═══ Data excerpts

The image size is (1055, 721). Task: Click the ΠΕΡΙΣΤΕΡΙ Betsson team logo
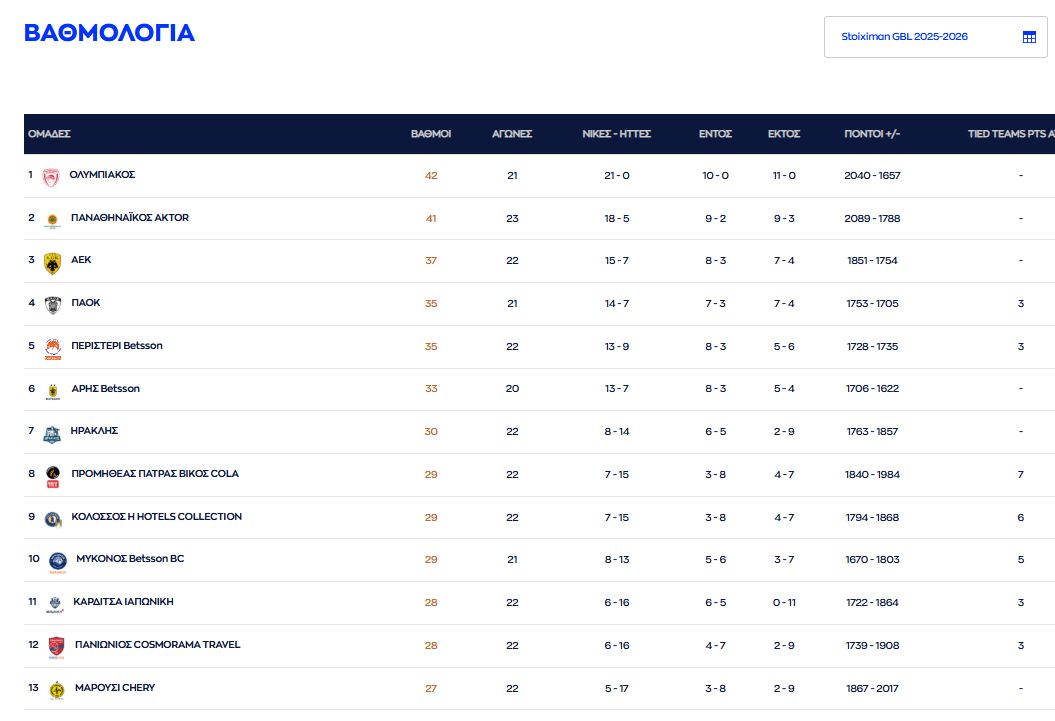coord(52,348)
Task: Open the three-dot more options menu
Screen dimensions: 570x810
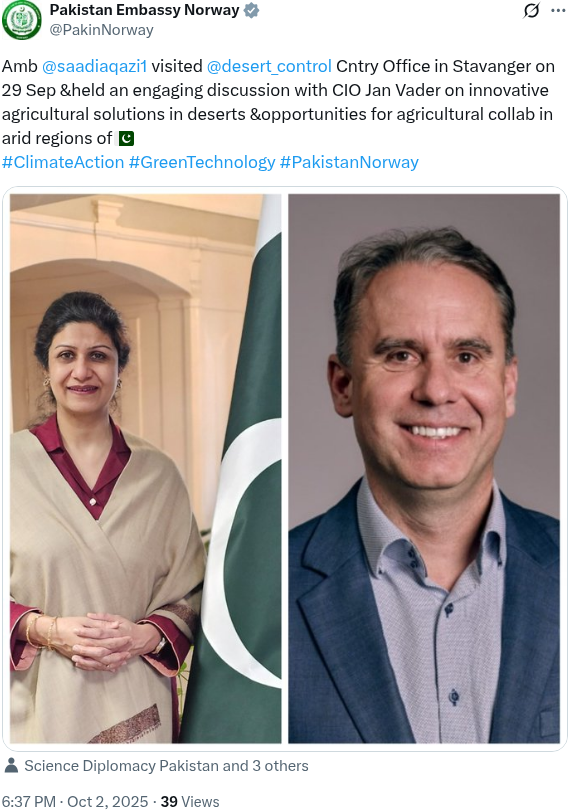Action: coord(558,11)
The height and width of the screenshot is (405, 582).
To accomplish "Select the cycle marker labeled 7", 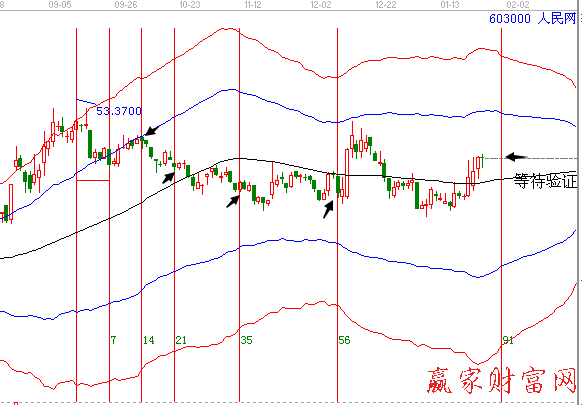I will point(114,340).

══════

Work request
Output only the lines running from the top of the data above to the line with "The height and", inclusive, word for word and without pictures.

Answer to this exercise
The image size is (1055, 721). Task: Click the ΠΕΡΙΣΤΕΡΙ Betsson team logo
coord(52,348)
Task: Open the three-dot more options menu
Screen dimensions: 570x810
Action: coord(558,11)
The height and width of the screenshot is (405, 582).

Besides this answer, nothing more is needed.